I thought we agreed to drop this comment :)

> +       }
>         spin_unlock(&zswap_shrink_lock);
>  }
>
> @@ -1304,43 +1323,49 @@ static void shrink_worker(struct work_struct *w)
>         /* Reclaim down to the accept threshold */
>         thr = zswap_accept_thr_pages();
>
> -       /* global reclaim will select cgroup in a round-robin fashion. */
> +       /* global reclaim will select cgroup in a round-robin fashion.

nit: s/global/Global

> +        *
> +        * We save iteration cursor memcg into zswap_next_shrink,
> +        * which can be modified by the offline memcg cleaner
> +        * zswap_memcg_offline_cleanup().
> +        *
> +        * Since the offline cleaner is called only once, we cannot leave an
> +        * offline memcg reference in zswap_next_shrink.
> +        * We can rely on the cleaner only if we get online memcg under lock.
> +        *
> +        * If we get an offline memcg, we cannot determine if the cleaner has
> +        * already been called or will be called later. We must put back the
> +        * reference before returning from this function.

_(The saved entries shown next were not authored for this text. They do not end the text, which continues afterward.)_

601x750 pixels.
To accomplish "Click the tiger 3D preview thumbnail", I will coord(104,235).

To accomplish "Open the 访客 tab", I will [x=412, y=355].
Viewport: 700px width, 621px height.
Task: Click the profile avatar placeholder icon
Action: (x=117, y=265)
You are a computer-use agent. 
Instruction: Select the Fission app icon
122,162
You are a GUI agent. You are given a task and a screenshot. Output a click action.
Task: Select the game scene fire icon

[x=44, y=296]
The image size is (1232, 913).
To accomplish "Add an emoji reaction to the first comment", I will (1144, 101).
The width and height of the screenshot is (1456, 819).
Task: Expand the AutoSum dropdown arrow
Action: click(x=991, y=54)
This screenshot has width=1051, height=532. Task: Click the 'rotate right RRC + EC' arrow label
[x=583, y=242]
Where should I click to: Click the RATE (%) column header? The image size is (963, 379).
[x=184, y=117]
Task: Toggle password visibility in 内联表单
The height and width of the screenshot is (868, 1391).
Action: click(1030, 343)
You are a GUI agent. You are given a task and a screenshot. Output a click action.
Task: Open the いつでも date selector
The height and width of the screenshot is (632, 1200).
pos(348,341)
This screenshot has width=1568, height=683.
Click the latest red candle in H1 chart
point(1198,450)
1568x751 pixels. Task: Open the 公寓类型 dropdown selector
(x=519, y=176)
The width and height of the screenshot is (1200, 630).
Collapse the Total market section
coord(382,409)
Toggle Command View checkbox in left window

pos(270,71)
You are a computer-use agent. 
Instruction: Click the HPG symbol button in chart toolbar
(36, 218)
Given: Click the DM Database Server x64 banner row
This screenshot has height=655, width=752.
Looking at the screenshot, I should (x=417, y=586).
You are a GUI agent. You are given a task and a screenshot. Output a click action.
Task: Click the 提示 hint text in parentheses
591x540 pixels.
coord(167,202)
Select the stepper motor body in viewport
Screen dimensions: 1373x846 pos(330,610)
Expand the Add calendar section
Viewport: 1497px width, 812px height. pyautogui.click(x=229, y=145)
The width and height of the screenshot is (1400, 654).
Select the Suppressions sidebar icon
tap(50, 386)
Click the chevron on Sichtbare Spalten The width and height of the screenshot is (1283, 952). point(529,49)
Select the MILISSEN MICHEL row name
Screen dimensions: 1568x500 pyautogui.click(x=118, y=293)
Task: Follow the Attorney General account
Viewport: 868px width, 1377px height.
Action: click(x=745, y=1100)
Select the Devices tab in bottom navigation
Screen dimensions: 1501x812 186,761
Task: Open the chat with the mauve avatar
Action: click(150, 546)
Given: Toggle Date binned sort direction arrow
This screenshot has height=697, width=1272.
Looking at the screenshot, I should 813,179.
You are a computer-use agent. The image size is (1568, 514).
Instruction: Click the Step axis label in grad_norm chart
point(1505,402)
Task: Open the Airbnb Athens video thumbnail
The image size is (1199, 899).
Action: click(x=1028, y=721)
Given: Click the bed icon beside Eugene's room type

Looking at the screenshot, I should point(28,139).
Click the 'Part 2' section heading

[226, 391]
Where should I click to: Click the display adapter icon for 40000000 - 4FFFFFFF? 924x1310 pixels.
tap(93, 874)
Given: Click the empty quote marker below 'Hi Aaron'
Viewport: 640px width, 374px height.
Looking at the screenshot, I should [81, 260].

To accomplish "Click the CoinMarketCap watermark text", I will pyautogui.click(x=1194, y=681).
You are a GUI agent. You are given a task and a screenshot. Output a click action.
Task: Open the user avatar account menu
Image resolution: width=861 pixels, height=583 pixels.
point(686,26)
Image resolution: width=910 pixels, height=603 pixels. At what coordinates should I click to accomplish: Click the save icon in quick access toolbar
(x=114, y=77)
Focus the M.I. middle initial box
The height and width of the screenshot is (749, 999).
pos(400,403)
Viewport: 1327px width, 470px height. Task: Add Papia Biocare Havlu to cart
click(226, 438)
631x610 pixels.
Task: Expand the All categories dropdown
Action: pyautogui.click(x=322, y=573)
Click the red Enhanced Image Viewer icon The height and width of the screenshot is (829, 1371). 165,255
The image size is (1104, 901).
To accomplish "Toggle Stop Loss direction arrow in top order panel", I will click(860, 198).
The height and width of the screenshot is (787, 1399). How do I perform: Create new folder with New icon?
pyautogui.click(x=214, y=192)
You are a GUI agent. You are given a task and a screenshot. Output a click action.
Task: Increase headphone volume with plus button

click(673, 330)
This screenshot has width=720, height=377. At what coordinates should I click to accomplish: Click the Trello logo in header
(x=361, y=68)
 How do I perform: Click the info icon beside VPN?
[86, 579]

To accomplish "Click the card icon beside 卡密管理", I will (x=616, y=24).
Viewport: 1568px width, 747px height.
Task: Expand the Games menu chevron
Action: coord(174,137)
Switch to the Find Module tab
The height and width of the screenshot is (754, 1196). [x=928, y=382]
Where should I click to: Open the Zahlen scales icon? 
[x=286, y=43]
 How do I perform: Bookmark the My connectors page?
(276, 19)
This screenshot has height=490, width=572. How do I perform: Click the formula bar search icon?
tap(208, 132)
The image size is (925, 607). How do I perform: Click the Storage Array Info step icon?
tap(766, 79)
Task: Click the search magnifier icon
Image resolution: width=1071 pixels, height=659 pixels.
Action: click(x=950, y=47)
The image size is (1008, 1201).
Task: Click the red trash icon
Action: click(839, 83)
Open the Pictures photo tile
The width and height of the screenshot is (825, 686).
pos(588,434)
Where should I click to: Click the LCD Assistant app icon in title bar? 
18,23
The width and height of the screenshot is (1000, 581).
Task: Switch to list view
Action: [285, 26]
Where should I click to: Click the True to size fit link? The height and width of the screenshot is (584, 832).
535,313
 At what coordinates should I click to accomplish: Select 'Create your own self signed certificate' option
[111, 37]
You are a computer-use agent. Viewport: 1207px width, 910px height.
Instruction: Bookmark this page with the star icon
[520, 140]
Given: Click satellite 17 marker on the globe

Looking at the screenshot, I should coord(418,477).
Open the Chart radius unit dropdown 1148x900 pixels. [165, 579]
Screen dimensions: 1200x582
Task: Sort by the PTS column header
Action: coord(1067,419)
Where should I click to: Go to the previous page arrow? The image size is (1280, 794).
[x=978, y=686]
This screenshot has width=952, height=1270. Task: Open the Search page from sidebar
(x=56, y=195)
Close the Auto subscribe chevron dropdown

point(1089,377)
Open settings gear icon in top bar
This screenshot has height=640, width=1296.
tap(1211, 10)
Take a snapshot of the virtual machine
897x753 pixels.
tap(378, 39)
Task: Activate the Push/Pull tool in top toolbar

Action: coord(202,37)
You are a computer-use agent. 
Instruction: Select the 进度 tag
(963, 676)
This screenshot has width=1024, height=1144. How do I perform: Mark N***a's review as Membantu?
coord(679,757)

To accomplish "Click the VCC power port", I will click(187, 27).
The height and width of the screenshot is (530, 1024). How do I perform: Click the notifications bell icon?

Otherwise, the
> +        * offline memcg left in zswap_next_shrink will hold the reference
> +        * until the next run of shrink_worker().
> +        */
>         do {
>                 spin_lock(&zswap_shrink_lock);
> -               zswap_next_shrink = mem_cgroup_iter(NULL, zswap_next_shrink, NULL);
> -               memcg = zswap_next_shrink;
>
>                 /*
> -                * We need to retry if we have gone through a full round trip, or if we
> -                * got an offline memcg (or else we risk undoing the effect of the
> -                * zswap memcg offlining cleanup callback). This is not catastrophic
> -                * per se, but it will keep the now offlined memcg hostage for a while.
> -                *
> +                * Start shrinking from the next memcg after zswap_next_shrink.
> +                * When the offline cleaner has already advanced the cursor,
> +                * advancing the cursor here overlooks one memcg, but this
> +                * should be negligibly rare.
> +                */
> +               do {
> +                       memcg = mem_cgroup_iter(NULL, zswap_next_shrink, NULL);
> +                       zswap_next_shrink = memcg;
> +               } while (memcg && !mem_cgroup_tryget_online(memcg));

Let's move spin_lock() and spin_unlock() to be right above and before
the do-while loop, similar to zswap_memcg_offline_cleanup(). This
should make it more obvious what the lock is protecting.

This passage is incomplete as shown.